Abrupt changes in Blood pressure

Blood pressure (BP) follows a daily pattern. It is normally lower at night while you are sleeping and starts to rise a few hours before waking up. This rise in BP continues during the day, usually peaking in the middle of the afternoon. By late afternoon or evening, your BP would begin to drop again.

Must read – Hypertension: Beware of this silent killer.

In the morning, the body releases certain hormones such as adrenaline and noradrenaline. These hormones give you energy boosts but can also raise your BP. This morning increase in BP is usually seen between 6 am and noon.

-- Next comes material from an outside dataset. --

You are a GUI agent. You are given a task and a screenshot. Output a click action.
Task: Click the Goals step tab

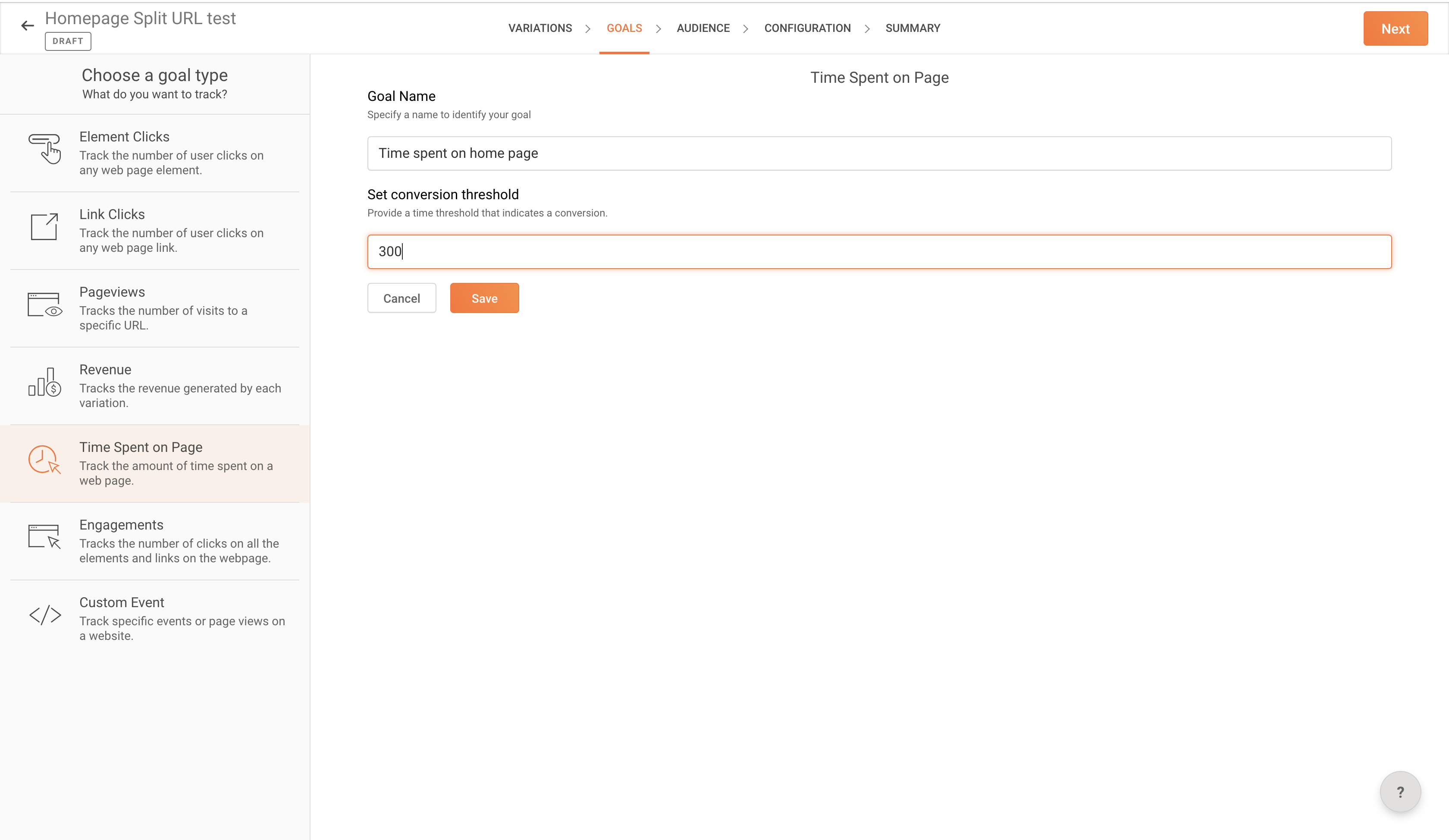tap(624, 28)
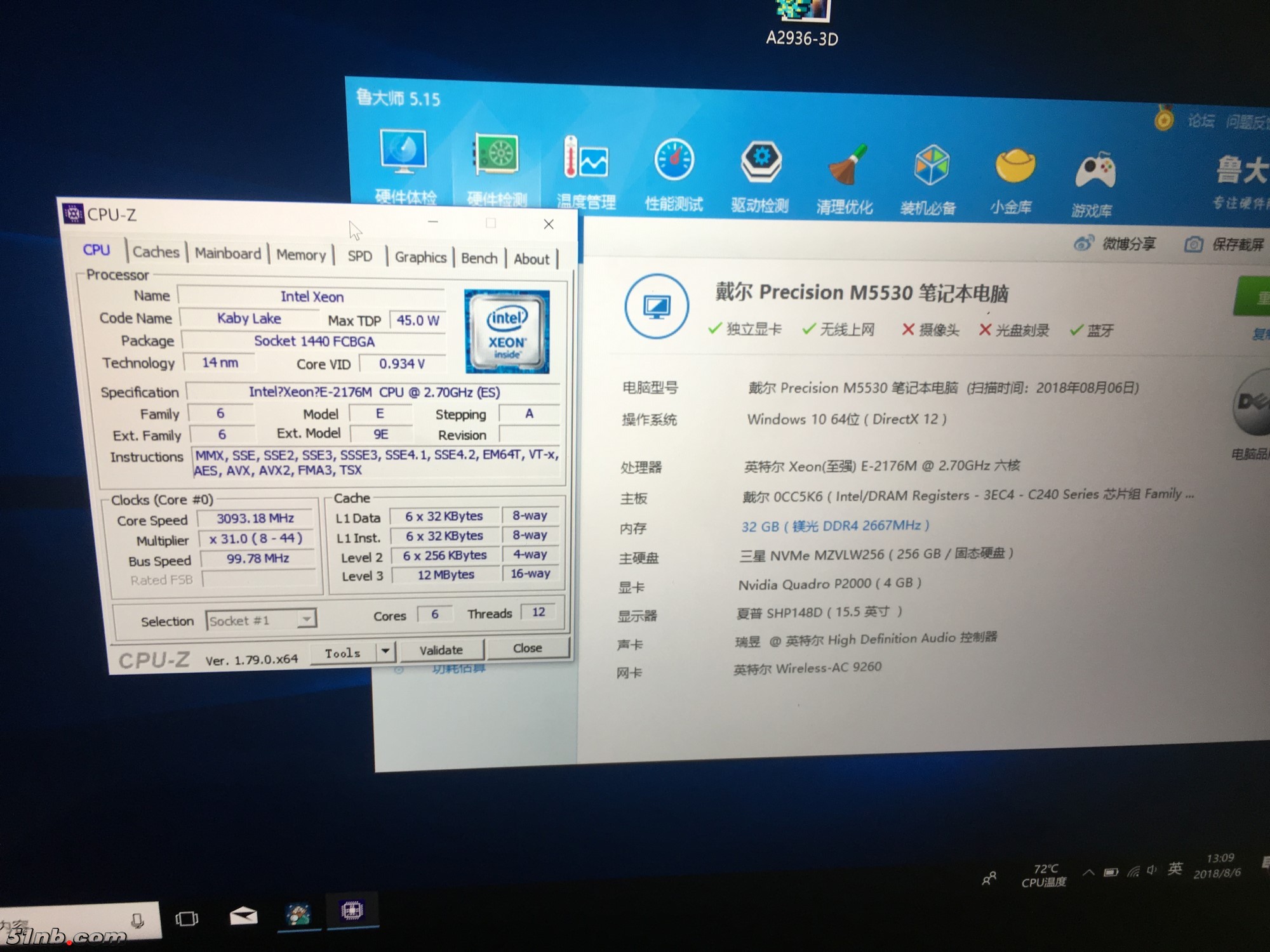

Hence, when you first wake up in the morning, blood pressure (BP) increases due to the body’s normal circadian rhythm. One of them is a morning surge in BP (also known as morning hypertension), which results in an increased risk of damage to the brain, heart, and kidneys.

Suggested read – How to hold your pee if no bathroom insight

In the nutshell

Events like stroke or Heart Attack, or Cardiac arrest can happen to anybody anywhere at any time. It’s good that everyone is familiar with heart attack signs, stroke, and cardiac arrest.

Also, it is surely found that blood pressure plays a critical role in all these events. Get some natural ideas to manage blood pressure here.

Finally, making basic lifestyle changes is the most effective way to prevent cardiac arrest or heart attack or stroke events.